EntityProcess · christso · May 15, 2026 · May 14, 2026
diff --git a/AGENTS.md b/AGENTS.md
@@ -154,17 +154,28 @@ cd ../agentv.worktrees/<type>-<short-desc>
 - Prefer named exports
 - Keep modules cohesive
 
+## Naming Convention: "Project" vs "Benchmark"
+
+These two words have distinct, non-interchangeable meanings in this codebase. Get them right when adding new symbols, docs, or example dirs:
+
+- **Project** — the top-level container Studio organises around: a registered workspace directory (`.agentv/` + run artifacts + traces + experiments). Lives in `~/.agentv/projects.yaml`. Modelled by `ProjectEntry` / `ProjectRegistry` in `packages/core/src/projects.ts`. Matches the terminology used by Phoenix, Langfuse, Braintrust, W&B Weave, and LangSmith.
+- **Benchmark** — a curated *eval suite* designed to measure something specific (academic ML sense: MMLU, HumanEval, SWE-bench). Example dirs use this sense: `examples/showcase/multi-model-benchmark/`, `examples/showcase/offline-grader-benchmark/`, `examples/features/benchmark-tooling/`. Do not rename these — they are correctly named.
+
+The legacy registry file `~/.agentv/benchmarks.yaml` is auto-migrated to `projects.yaml` on first load by `migrateLegacyBenchmarksFile()`. The unrelated per-run `benchmark.json` artifact (Agent Skills compatibility output) is a third, separate concept — also keep that name.
+
+When in doubt: if the thing holds runs / traces / experiments, it's a **project**. If it's a curated set of eval cases meant to measure capability, it's a **benchmark**.
+
 ## Wire Format Convention
 
 **Everything that crosses a process boundary uses `snake_case` keys. Internal TypeScript uses `camelCase`. Translate at the boundary — never in the middle.**
 
 The rule is blanket: if the key is going to disk, to a user's editor, into a JSON response, or onto a CLI, it's snake_case.
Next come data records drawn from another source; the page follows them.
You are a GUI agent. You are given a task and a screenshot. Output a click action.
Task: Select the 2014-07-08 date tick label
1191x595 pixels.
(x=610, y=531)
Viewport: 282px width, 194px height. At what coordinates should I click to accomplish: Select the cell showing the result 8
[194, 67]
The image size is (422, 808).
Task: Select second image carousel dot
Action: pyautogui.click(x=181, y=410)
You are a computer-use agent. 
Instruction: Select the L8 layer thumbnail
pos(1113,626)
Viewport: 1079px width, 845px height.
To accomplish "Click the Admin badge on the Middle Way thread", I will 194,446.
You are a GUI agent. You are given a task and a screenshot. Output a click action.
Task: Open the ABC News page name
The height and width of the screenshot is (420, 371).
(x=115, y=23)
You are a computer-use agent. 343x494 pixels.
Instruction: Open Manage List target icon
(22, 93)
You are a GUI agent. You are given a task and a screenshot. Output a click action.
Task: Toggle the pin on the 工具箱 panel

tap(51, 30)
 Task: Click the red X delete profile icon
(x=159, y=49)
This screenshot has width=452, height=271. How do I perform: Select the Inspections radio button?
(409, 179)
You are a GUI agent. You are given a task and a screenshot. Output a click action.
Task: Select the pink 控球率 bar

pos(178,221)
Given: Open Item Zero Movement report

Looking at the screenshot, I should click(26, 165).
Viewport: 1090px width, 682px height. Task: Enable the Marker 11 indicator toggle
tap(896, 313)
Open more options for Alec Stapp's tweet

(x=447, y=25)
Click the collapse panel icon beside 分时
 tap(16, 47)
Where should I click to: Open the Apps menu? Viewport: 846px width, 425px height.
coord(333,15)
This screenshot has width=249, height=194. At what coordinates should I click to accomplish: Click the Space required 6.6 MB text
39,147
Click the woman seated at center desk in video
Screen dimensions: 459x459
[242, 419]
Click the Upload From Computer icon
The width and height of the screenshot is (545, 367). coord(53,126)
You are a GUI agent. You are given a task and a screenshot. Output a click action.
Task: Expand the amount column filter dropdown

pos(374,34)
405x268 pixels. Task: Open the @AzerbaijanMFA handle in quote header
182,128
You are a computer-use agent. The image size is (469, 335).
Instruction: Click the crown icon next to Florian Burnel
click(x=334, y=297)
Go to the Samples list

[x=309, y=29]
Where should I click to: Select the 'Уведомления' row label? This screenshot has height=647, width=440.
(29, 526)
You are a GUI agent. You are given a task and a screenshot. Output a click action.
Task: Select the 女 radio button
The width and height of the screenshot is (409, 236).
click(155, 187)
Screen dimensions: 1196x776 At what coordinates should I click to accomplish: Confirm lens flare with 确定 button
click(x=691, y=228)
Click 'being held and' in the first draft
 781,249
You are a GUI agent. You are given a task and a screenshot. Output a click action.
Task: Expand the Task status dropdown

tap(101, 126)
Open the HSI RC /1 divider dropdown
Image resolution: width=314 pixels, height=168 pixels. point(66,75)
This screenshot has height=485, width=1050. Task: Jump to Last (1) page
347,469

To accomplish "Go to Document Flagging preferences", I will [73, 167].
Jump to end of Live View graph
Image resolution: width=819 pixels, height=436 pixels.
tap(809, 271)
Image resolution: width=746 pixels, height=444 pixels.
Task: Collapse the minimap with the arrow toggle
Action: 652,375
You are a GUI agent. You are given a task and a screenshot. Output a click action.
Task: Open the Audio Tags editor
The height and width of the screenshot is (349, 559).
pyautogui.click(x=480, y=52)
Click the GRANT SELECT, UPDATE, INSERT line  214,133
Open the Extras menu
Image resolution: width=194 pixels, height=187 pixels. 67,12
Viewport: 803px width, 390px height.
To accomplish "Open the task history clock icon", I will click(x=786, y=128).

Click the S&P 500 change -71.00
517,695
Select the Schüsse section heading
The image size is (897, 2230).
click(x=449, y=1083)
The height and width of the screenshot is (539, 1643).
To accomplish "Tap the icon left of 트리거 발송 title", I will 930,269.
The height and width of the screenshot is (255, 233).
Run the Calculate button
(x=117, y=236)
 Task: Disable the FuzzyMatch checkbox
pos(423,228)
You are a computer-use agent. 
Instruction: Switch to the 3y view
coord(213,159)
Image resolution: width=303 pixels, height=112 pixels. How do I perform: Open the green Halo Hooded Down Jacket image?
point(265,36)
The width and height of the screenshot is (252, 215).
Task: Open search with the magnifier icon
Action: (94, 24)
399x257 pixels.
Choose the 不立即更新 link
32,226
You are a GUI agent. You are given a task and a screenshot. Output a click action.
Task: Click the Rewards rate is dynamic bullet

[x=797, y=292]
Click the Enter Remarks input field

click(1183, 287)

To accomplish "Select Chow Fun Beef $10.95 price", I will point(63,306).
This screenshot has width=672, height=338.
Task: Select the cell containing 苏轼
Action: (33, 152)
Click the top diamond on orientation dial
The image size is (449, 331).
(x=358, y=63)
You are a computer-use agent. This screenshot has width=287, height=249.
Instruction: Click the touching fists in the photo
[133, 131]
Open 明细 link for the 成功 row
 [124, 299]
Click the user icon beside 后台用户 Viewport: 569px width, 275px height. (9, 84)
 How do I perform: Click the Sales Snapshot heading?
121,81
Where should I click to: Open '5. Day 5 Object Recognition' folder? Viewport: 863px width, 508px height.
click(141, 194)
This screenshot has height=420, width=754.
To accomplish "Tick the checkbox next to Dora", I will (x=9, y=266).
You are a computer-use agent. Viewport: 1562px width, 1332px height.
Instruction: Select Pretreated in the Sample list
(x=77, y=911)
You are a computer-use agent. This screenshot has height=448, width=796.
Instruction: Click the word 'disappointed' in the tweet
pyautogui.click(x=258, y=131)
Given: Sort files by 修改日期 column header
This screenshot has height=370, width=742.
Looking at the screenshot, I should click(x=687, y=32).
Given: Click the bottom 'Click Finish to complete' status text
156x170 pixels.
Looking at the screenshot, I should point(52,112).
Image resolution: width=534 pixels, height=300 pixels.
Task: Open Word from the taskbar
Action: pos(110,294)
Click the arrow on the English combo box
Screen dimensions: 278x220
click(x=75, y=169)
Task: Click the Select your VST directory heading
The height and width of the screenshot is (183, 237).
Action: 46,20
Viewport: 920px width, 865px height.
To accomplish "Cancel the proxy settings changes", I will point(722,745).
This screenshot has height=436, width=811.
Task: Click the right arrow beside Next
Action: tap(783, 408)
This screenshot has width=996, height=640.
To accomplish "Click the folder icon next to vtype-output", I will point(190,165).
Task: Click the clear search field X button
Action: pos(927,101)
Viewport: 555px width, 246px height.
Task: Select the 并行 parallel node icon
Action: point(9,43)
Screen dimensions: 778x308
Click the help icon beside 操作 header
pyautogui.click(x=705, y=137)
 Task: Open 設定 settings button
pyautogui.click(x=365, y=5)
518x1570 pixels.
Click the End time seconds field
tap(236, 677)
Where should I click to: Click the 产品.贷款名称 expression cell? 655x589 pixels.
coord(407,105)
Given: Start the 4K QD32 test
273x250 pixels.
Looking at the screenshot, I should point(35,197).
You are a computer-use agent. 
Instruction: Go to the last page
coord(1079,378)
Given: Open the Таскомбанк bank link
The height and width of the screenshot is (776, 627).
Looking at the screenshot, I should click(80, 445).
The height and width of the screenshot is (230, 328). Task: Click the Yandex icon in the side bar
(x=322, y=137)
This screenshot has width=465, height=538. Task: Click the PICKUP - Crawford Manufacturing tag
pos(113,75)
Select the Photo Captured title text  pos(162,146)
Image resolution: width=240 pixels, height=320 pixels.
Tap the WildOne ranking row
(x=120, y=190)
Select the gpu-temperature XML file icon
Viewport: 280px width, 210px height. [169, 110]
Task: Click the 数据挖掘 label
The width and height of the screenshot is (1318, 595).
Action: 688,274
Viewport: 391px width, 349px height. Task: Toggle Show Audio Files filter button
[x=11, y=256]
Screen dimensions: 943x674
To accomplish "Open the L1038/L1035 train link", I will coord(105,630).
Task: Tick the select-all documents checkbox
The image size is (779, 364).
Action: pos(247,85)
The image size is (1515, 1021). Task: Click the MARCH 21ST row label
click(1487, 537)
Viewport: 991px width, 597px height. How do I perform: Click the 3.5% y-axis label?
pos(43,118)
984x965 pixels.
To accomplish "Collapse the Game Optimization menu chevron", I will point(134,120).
There is no "well this file is internal-ish" carve-out. If in doubt, snake_case.
 
 ### snake_case surfaces
-- All YAML files on disk: `*.eval.yaml`, `agentv.config.yaml`, `benchmarks.yaml`, `studio/config.yaml`, any future YAML we add.
+- All YAML files on disk: `*.eval.yaml`, `agentv.config.yaml`, `projects.yaml`, `studio/config.yaml`, any future YAML we add.
 - JSONL result files (`test_id`, `token_usage`, `duration_ms`).
 - Artifact-writer output (`pass_rate`, `tests_run`, `total_tool_calls`).
-- HTTP response bodies from `agentv serve` / Studio (`added_at`, `pass_rate`, `benchmark_id`).
+- HTTP response bodies from `agentv serve` / Studio (`added_at`, `pass_rate`, `project_id`).
 - CLI JSON output (`agentv results summary`, `results failures`, `results show`).
 - Anything consumed by non-TS tooling (Python, jq pipelines, external dashboards).
 
@@ -177,7 +188,7 @@ Define a second interface for the wire shape and convert in one place — don't
 
 ```typescript
 // Wire shape — snake_case, matches what hits disk / the network
-interface BenchmarkEntryYaml {
+interface ProjectEntryYaml {
   id: string;
   name: string;
   path: string;
@@ -186,19 +197,19 @@ interface BenchmarkEntryYaml {
 }
 
 // Internal shape — camelCase, what every TS call site sees
-interface BenchmarkEntry {
+interface ProjectEntry {
   id: string;
   name: string;
   path: string;
   addedAt: string;
   lastOpenedAt: string;
 }
 
-function fromYaml(e: BenchmarkEntryYaml): BenchmarkEntry {
+function fromYaml(e: ProjectEntryYaml): ProjectEntry {
   return { id: e.id, name: e.name, path: e.path, addedAt: e.added_at, lastOpenedAt: e.last_opened_at };
 }
 
-function toYaml(e: BenchmarkEntry): BenchmarkEntryYaml {
+function toYaml(e: ProjectEntry): ProjectEntryYaml {
   return { id: e.id, name: e.name, path: e.path, added_at: e.addedAt, last_opened_at: e.lastOpenedAt };
 }
 ```
@@ -213,7 +224,7 @@ Yes, this is two interfaces and two functions per entity. That's the price of ke
 ### Existing divergences
 If you spot a camelCase key already on disk or in a response (e.g. a legacy endpoint), treat it as a bug: migrate it to snake_case in the same PR where you touch that code path. Don't grandfather it in.
 
-**Reading back:** `parseJsonlResults()` in `artifact-writer.ts` converts snake_case → camelCase when reading JSONL into TypeScript. `fromYaml` / `toYaml` in `packages/core/src/benchmarks.ts` is the model for YAML boundaries.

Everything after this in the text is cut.